# Original Code

**The following code will compute SMOTE over the train observations in dataset_mock_midterm dataset, after removing all categorical variables and fill missing values with zero to simplify the code, to achieve a 40/60 split:**

In [1]:
# Load Libraries
%matplotlib inline
import numpy as np
import pandas as pd
from imblearn.over_sampling import SMOTE
import io
from google.colab import files


# Read file
uploaded = files.upload()
dat = pd.read_csv(io.BytesIO(uploaded['dataset_mock_midterm.csv']), sep = ",")
dat = dat.drop(['date', 'severity', 'origin', 'tip_grd', 'tip_adm'], axis = 1).fillna(0) # Remove non-numerical variables and fill missing values for this notebook


# Apply SMOTE
sm = SMOTE(sampling_strategy = 0.66,
      random_state = 0,
      k_neighbors = 5)
X_res, y_res = sm.fit_resample(dat[dat['dataset'] == 'train'].drop(['dataset', 'exitus'], axis = 1), dat[dat['dataset'] == 'train']['exitus'])


# Add dataset and exitus columns
X_res['exitus'] = y_res
X_res['dataset'] = 'train'

Saving dataset_mock_midterm.csv to dataset_mock_midterm.csv


Let's see the ratios of X_res, our new train set.

In [12]:
100*X_res.exitus.value_counts()/X_res.shape[0]

0    60.242514
1    39.757486
Name: exitus, dtype: float64

We have achieved our desired 40/60 ratio over the train.

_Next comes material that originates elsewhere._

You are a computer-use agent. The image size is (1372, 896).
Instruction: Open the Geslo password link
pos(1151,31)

**NOTE:** Be careful here, this is the ratio over the train set. If we concatenate these new train set to our original validation and test sets, like this:

In [6]:
# Create new dataset after SMOTE.
dat = pd.concat([X_res, dat[dat['dataset'] == 'val'], dat[dat['dataset'] == 'test']])

And check the overall ratio,

In [8]:
100*dat.exitus.value_counts()/dat.shape[0]

0    67.859146
1    32.140854
Name: exitus, dtype: float64

We see that the global ratio is more unbalanced, 32/68, but **we only care about our desired ratio for the train set.**

# Exercise

**Which value of sampling_strategy do you have to set to achieve a 20/80 ratio on the train set?**

To know which value of sampling strategy we need to set, you just have to run the following code.

In [3]:
desired_minority_ratio = 20
desired_majority_ratio = 80
sampling_strategy = desired_minority_ratio/desired_majority_ratio
sampling_strategy

0.25

Threfore, in this case, we need to set sampling_strategy to 0.25. Modifying the above code with other values of desired minority and majority ratio, you can obtain the corresponding sampling_stategy value for any desired ratio.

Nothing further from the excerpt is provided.